■ **Record extracts**:
---+---

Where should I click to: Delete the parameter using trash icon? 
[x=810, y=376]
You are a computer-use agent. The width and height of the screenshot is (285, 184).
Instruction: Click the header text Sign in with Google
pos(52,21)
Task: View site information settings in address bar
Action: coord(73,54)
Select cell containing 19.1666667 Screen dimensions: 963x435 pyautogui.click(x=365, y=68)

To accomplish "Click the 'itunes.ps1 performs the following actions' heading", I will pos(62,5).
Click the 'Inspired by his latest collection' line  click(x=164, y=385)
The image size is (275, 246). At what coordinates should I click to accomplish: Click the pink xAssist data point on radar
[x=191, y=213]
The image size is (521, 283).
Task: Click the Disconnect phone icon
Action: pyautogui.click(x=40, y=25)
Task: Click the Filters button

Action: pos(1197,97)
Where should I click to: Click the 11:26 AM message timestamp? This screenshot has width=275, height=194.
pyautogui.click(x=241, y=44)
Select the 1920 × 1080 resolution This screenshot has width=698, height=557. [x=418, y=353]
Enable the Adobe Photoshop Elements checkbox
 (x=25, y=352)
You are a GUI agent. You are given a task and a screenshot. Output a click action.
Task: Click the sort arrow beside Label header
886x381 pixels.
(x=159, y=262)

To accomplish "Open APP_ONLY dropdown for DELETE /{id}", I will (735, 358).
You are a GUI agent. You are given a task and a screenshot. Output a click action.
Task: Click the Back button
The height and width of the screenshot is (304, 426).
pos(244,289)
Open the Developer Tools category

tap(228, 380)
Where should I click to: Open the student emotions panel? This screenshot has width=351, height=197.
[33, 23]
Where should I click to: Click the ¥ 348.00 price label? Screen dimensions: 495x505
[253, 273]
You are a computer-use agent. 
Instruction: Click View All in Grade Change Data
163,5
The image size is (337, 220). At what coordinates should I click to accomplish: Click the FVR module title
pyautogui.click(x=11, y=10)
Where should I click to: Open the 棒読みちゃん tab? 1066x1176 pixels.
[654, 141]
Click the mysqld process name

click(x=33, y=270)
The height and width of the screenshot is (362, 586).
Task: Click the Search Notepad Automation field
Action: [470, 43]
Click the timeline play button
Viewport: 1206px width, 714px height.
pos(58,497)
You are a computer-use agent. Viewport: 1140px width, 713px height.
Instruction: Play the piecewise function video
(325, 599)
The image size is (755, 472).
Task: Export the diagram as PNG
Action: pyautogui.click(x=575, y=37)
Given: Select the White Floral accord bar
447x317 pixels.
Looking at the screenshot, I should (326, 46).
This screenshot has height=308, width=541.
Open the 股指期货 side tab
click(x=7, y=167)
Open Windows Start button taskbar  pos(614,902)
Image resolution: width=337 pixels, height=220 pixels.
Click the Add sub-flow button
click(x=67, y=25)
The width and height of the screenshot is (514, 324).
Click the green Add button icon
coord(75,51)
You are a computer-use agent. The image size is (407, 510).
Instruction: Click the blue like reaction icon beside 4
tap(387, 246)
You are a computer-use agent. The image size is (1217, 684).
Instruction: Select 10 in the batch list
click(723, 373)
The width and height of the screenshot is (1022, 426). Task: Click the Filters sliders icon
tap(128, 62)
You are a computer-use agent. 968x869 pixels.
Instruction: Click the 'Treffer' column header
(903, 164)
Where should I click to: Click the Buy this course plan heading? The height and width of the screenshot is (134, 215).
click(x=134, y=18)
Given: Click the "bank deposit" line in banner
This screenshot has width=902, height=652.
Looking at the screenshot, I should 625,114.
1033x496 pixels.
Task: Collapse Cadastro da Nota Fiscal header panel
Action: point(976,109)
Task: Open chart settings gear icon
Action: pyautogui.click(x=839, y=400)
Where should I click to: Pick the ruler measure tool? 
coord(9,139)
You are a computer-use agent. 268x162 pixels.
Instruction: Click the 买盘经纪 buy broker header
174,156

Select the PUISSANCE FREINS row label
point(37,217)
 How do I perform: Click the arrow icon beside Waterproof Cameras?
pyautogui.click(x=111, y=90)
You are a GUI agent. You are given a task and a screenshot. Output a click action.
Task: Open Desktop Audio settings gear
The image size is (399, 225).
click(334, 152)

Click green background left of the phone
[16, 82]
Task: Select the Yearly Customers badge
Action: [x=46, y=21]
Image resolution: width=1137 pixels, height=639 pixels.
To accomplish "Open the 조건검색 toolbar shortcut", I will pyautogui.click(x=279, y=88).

---+---

■ **Task goal**:
Copy every one of the entries above word for word.

■ **Written reply**:
Where should I click to: Delete the parameter using trash icon? 
[x=810, y=376]
You are a computer-use agent. The width and height of the screenshot is (285, 184).
Instruction: Click the header text Sign in with Google
pos(52,21)
Task: View site information settings in address bar
Action: coord(73,54)
Select cell containing 19.1666667 Screen dimensions: 963x435 pyautogui.click(x=365, y=68)

To accomplish "Click the 'itunes.ps1 performs the following actions' heading", I will pos(62,5).
Click the 'Inspired by his latest collection' line  click(x=164, y=385)
The image size is (275, 246). At what coordinates should I click to accomplish: Click the pink xAssist data point on radar
[x=191, y=213]
The image size is (521, 283).
Task: Click the Disconnect phone icon
Action: pyautogui.click(x=40, y=25)
Task: Click the Filters button

Action: pos(1197,97)
Where should I click to: Click the 11:26 AM message timestamp? This screenshot has width=275, height=194.
pyautogui.click(x=241, y=44)
Select the 1920 × 1080 resolution This screenshot has width=698, height=557. [x=418, y=353]
Enable the Adobe Photoshop Elements checkbox
 (x=25, y=352)
You are a GUI agent. You are given a task and a screenshot. Output a click action.
Task: Click the sort arrow beside Label header
886x381 pixels.
(x=159, y=262)

To accomplish "Open APP_ONLY dropdown for DELETE /{id}", I will (735, 358).
You are a GUI agent. You are given a task and a screenshot. Output a click action.
Task: Click the Back button
The height and width of the screenshot is (304, 426).
pos(244,289)
Open the Developer Tools category

tap(228, 380)
Where should I click to: Open the student emotions panel? This screenshot has width=351, height=197.
[33, 23]
Where should I click to: Click the ¥ 348.00 price label? Screen dimensions: 495x505
[253, 273]
You are a computer-use agent. 
Instruction: Click View All in Grade Change Data
163,5
The image size is (337, 220). At what coordinates should I click to accomplish: Click the FVR module title
pyautogui.click(x=11, y=10)
Where should I click to: Open the 棒読みちゃん tab? 1066x1176 pixels.
[654, 141]
Click the mysqld process name

click(x=33, y=270)
The height and width of the screenshot is (362, 586).
Task: Click the Search Notepad Automation field
Action: [470, 43]
Click the timeline play button
Viewport: 1206px width, 714px height.
pos(58,497)
You are a computer-use agent. Viewport: 1140px width, 713px height.
Instruction: Play the piecewise function video
(325, 599)
The image size is (755, 472).
Task: Export the diagram as PNG
Action: pyautogui.click(x=575, y=37)
Given: Select the White Floral accord bar
447x317 pixels.
Looking at the screenshot, I should (326, 46).
This screenshot has height=308, width=541.
Open the 股指期货 side tab
click(x=7, y=167)
Open Windows Start button taskbar  pos(614,902)
Image resolution: width=337 pixels, height=220 pixels.
Click the Add sub-flow button
click(x=67, y=25)
The width and height of the screenshot is (514, 324).
Click the green Add button icon
coord(75,51)
You are a computer-use agent. The image size is (407, 510).
Instruction: Click the blue like reaction icon beside 4
tap(387, 246)
You are a computer-use agent. The image size is (1217, 684).
Instruction: Select 10 in the batch list
click(723, 373)
The width and height of the screenshot is (1022, 426). Task: Click the Filters sliders icon
tap(128, 62)
You are a computer-use agent. 968x869 pixels.
Instruction: Click the 'Treffer' column header
(903, 164)
Where should I click to: Click the Buy this course plan heading? The height and width of the screenshot is (134, 215).
click(x=134, y=18)
Given: Click the "bank deposit" line in banner
This screenshot has width=902, height=652.
Looking at the screenshot, I should 625,114.
1033x496 pixels.
Task: Collapse Cadastro da Nota Fiscal header panel
Action: point(976,109)
Task: Open chart settings gear icon
Action: pyautogui.click(x=839, y=400)
Where should I click to: Pick the ruler measure tool? 
coord(9,139)
You are a computer-use agent. 268x162 pixels.
Instruction: Click the 买盘经纪 buy broker header
174,156

Select the PUISSANCE FREINS row label
point(37,217)
 How do I perform: Click the arrow icon beside Waterproof Cameras?
pyautogui.click(x=111, y=90)
You are a GUI agent. You are given a task and a screenshot. Output a click action.
Task: Open Desktop Audio settings gear
The image size is (399, 225).
click(334, 152)

Click green background left of the phone
[16, 82]
Task: Select the Yearly Customers badge
Action: [x=46, y=21]
Image resolution: width=1137 pixels, height=639 pixels.
To accomplish "Open the 조건검색 toolbar shortcut", I will pyautogui.click(x=279, y=88).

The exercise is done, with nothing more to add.